The district proceeded with the plan to open classrooms Wednesday, and now the union's members are considering further action. That could involve lobbying and filing workplace safety grievances, said Angelina Cruz, the union's president. But so far, a strike is off the table.

"People construe it as if we don't want to be in the classroom, but I just point out how ridiculous it is that teachers wouldn't want to be in the classroom," she said. The goal of the demands – which also include the distribution of N-95 masks and a stronger testing regime – is to get students and teachers back on campus safely, she said.

In San Francisco, the teachers union on Wednesday also released demands for the district, including that it distribute sufficient test kits and come up with a written plan for responding to positive cases.
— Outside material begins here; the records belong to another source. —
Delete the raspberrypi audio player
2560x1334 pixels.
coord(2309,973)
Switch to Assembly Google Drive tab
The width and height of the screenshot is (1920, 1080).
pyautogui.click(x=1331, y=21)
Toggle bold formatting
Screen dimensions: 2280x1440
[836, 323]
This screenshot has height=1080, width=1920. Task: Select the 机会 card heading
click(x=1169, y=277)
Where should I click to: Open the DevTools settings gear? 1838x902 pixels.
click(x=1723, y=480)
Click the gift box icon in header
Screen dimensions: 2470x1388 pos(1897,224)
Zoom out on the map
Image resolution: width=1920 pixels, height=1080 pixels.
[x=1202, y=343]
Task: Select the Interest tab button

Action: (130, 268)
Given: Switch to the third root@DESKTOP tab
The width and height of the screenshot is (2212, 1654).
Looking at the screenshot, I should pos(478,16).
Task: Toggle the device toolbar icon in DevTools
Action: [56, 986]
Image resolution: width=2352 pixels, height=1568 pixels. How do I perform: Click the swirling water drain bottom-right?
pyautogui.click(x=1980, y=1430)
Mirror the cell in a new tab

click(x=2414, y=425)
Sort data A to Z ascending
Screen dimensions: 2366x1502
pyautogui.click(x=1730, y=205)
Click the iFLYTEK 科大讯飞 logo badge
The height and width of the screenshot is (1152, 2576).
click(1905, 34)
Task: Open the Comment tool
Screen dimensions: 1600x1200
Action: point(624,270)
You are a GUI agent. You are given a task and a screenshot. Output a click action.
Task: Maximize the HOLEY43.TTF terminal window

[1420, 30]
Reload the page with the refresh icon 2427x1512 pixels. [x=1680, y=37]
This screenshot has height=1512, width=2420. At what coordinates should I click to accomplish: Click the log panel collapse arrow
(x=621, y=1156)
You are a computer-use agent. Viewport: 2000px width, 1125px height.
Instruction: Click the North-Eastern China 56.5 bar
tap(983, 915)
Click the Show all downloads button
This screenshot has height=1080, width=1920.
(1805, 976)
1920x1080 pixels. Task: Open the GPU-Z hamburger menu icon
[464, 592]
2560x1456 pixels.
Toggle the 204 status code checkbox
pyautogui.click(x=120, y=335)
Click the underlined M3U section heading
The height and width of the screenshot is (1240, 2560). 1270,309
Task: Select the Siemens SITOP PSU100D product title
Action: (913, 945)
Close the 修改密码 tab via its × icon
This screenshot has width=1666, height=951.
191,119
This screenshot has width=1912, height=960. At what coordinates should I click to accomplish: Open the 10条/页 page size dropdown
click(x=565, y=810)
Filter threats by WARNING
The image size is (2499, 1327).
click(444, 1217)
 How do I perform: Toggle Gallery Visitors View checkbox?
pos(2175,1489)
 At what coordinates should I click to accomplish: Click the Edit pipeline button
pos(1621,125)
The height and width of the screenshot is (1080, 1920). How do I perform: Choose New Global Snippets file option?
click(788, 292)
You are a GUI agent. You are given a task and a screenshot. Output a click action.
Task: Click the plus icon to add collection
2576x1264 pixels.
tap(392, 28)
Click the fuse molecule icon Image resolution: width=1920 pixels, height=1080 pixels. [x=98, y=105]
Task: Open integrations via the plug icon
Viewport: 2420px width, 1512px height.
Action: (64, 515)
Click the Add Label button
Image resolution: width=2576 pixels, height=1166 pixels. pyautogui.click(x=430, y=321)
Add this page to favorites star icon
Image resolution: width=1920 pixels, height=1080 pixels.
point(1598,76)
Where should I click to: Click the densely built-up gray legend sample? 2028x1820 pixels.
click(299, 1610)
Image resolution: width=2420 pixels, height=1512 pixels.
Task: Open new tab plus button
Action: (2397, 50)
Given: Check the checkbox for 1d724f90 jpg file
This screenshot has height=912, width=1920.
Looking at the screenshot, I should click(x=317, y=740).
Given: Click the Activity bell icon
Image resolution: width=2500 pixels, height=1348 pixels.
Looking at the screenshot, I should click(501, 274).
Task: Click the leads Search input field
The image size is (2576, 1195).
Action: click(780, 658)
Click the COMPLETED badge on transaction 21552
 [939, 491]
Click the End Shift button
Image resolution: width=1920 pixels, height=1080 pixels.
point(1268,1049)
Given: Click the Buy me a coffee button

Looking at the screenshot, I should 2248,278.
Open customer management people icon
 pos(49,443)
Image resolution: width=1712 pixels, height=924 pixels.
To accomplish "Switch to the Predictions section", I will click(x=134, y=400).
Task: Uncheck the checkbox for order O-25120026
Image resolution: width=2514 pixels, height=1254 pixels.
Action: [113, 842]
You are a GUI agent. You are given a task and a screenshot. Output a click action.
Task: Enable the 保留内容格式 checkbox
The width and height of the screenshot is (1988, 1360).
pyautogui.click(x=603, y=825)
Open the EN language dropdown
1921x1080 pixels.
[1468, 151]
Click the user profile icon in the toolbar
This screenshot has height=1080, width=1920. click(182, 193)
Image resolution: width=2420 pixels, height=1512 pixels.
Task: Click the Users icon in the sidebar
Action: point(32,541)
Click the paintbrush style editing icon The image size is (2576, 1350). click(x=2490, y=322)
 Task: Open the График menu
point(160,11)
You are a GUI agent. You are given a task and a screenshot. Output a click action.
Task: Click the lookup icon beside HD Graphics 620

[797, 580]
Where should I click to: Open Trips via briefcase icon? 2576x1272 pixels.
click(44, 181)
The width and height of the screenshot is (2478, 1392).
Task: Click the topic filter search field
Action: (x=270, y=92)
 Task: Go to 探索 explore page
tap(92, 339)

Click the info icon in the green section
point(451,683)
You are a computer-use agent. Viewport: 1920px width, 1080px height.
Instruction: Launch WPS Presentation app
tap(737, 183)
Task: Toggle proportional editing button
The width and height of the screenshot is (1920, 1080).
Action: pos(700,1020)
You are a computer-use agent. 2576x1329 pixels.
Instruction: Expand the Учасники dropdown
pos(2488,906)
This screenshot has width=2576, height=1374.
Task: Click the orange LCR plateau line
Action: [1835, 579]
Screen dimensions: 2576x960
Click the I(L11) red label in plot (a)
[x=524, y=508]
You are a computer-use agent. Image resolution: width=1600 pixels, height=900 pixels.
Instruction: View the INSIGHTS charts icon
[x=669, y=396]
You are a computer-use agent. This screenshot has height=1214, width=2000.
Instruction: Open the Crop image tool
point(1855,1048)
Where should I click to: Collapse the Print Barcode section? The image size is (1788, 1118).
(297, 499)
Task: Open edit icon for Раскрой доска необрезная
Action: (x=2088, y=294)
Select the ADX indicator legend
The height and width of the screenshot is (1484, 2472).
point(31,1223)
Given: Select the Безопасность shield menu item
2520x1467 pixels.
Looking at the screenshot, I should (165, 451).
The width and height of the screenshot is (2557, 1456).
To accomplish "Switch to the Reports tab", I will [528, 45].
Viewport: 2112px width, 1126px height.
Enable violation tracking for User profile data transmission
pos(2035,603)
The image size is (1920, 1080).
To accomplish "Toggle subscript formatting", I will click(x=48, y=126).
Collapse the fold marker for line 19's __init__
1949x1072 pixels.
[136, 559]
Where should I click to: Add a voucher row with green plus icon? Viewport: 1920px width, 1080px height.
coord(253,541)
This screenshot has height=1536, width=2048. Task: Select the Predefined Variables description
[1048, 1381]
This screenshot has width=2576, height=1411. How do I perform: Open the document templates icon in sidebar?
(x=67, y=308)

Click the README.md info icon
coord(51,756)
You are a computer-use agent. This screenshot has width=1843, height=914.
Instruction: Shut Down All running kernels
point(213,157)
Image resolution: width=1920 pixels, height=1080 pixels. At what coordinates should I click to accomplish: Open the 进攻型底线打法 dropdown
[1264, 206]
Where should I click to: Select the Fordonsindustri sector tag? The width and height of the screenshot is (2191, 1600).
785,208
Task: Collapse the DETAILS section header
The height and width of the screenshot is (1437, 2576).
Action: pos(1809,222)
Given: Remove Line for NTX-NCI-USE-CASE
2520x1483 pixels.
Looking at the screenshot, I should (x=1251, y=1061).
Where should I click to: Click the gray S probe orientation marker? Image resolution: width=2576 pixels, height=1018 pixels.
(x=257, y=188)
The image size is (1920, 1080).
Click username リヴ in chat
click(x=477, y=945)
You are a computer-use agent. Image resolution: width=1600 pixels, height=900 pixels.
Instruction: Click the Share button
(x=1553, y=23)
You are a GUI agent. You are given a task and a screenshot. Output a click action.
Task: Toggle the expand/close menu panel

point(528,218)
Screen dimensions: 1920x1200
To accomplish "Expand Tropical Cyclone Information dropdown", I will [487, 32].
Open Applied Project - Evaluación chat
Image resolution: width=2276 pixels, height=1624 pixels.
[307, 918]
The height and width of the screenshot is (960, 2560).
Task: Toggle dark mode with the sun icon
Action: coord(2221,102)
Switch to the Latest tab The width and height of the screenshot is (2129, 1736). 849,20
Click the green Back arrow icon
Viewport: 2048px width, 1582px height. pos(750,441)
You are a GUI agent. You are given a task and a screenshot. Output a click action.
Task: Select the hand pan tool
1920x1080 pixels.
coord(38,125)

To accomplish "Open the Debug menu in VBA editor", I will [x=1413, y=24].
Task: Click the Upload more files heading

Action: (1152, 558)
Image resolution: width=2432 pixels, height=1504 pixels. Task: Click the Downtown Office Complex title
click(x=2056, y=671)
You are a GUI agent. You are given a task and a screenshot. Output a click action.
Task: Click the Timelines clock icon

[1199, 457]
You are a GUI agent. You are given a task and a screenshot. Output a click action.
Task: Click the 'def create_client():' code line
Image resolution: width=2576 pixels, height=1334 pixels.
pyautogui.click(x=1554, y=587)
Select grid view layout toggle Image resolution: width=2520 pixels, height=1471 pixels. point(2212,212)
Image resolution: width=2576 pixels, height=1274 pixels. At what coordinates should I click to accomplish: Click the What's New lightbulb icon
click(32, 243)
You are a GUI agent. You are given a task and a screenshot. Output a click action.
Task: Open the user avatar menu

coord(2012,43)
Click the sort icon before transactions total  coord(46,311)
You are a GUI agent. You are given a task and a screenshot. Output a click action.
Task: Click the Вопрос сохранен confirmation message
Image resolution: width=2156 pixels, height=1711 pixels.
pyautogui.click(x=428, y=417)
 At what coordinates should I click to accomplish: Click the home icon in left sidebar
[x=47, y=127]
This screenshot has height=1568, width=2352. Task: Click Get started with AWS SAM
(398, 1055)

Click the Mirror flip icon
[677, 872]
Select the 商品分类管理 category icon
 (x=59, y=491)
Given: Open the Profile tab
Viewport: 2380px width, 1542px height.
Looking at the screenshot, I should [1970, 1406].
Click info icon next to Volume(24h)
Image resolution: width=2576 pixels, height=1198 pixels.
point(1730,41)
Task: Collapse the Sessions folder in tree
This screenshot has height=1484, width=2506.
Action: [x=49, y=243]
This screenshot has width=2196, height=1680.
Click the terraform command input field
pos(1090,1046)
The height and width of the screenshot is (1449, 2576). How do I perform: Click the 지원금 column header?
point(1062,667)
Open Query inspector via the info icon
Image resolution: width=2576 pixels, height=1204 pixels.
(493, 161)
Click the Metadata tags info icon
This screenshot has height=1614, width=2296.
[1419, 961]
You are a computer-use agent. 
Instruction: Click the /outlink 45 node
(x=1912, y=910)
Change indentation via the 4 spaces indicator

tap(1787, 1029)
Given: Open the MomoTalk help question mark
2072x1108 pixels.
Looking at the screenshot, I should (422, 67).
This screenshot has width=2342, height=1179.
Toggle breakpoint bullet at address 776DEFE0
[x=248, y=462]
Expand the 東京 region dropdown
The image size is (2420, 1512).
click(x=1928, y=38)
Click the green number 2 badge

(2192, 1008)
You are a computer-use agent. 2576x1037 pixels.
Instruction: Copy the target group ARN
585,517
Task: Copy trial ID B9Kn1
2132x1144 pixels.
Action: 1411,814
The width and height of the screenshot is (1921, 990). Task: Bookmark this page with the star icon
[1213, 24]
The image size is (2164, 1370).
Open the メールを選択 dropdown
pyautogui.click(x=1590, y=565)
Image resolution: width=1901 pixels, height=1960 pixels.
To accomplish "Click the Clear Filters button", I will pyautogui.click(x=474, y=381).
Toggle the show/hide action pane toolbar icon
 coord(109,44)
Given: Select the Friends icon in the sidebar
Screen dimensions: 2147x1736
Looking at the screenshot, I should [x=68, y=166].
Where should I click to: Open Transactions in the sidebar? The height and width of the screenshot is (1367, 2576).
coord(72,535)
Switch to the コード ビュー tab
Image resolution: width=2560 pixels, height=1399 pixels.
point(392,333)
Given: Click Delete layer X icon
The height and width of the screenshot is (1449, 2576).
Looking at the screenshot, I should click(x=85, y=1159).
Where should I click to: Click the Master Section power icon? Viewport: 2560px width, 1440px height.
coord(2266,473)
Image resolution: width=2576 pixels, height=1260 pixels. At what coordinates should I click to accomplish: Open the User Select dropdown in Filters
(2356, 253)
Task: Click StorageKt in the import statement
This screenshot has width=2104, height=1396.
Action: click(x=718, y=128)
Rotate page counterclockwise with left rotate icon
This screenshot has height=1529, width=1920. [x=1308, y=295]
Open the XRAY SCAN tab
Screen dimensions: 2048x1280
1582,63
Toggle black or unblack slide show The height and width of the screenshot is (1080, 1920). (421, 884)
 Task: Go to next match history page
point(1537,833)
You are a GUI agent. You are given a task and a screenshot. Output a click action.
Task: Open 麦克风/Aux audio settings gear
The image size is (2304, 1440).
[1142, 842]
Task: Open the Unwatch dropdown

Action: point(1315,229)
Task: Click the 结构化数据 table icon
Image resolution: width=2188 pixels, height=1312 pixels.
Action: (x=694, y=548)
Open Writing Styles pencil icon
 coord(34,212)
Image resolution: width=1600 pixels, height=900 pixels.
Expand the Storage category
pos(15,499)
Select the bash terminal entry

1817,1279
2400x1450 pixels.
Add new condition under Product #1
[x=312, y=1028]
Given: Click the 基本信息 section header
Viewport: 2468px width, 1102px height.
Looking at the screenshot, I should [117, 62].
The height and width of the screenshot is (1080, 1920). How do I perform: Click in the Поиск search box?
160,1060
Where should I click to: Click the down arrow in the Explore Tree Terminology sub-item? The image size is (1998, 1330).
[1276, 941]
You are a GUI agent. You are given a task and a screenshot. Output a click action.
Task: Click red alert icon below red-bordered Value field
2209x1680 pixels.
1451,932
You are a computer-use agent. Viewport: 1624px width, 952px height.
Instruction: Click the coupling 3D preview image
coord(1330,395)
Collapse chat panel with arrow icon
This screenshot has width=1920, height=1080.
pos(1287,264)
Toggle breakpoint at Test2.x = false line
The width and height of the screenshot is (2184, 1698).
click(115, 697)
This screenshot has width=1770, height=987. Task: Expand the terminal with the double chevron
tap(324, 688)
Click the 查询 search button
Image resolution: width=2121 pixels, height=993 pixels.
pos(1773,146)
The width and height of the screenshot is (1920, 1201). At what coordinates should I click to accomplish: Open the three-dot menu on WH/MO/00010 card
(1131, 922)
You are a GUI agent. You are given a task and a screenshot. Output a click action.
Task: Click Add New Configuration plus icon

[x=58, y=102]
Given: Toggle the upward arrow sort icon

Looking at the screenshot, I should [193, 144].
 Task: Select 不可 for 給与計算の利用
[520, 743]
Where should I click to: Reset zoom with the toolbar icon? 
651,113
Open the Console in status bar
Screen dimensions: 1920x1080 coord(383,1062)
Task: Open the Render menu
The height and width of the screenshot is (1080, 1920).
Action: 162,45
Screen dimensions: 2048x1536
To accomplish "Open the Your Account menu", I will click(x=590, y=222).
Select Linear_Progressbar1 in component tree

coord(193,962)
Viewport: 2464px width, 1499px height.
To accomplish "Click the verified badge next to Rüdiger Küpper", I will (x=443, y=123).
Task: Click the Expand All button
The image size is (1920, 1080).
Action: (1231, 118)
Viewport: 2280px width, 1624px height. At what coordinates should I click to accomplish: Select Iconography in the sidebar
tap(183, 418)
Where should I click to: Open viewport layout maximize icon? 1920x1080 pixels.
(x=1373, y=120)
The district has been “inept and negligent” in its handling of coronavirus testing, said Cassondra Curiel, president of United Educators of San Francisco, in a statement.

More than 620 San Francisco Unified educators were out on Tuesday, and by Thursday the number had shot up to nearly 900. Some of the absences were apparently part of a "sickout" organized separately by a group of educators fed up with the district.

Teachers have valid concern, experts say

Meanwhile, in Philadelphia, the teachers union is “outraged” about what it calls the district’s “eleventh-hour” plan to switch dozens of schools to virtual learning. Families at many of those schools weren’t notified until the early morning the day their children were set to return to classrooms.

Jerry Jordan, president of the Philadelphia Federation of Teachers, had written a letter to the district last Sunday calling for a seven-day pause on in-person learning amid the omicron-driven COVID-19 surge.

“At nearly every level, today has been chaotic,” Jordan said in a statement Tuesday. “From soaring cases to massive staffing shortages in open buildings, the current situation is untenable.” According to the union’s data, more than 90% of Philadelphia's schools are grappling with shortages, and more than half lack sufficient testing supplies.

"It is clear that the omicron surge in the Philadelphia area is adding yet another layer of complexity to challenges we have been experiencing since the start of this school year," the district's superintendent told the local Fox affiliate. "Yet despite these challenges, one thing remains clear: In-person learning is essential for the physical, social, emotional and academic well-being of our students, especially after nearly two years of trauma."

Some experts believe it's unlikely that teachers unions will take things as far as Chicago's, especially given the renewed interest in the importance of in-person learning.

But if the chaos continues, some unions may feel a virtual "walkout" is their only choice.

"There's good reason for teachers to raise concerns about needing to have high safety standards, but the choice to close schools is a highly impactful one," said Matthew Kraft, an education and economics professor at Brown University. "And it's it's really, really sad that we've come to a place where it feels like that's the only avenue open to try to address those challenges in the short term."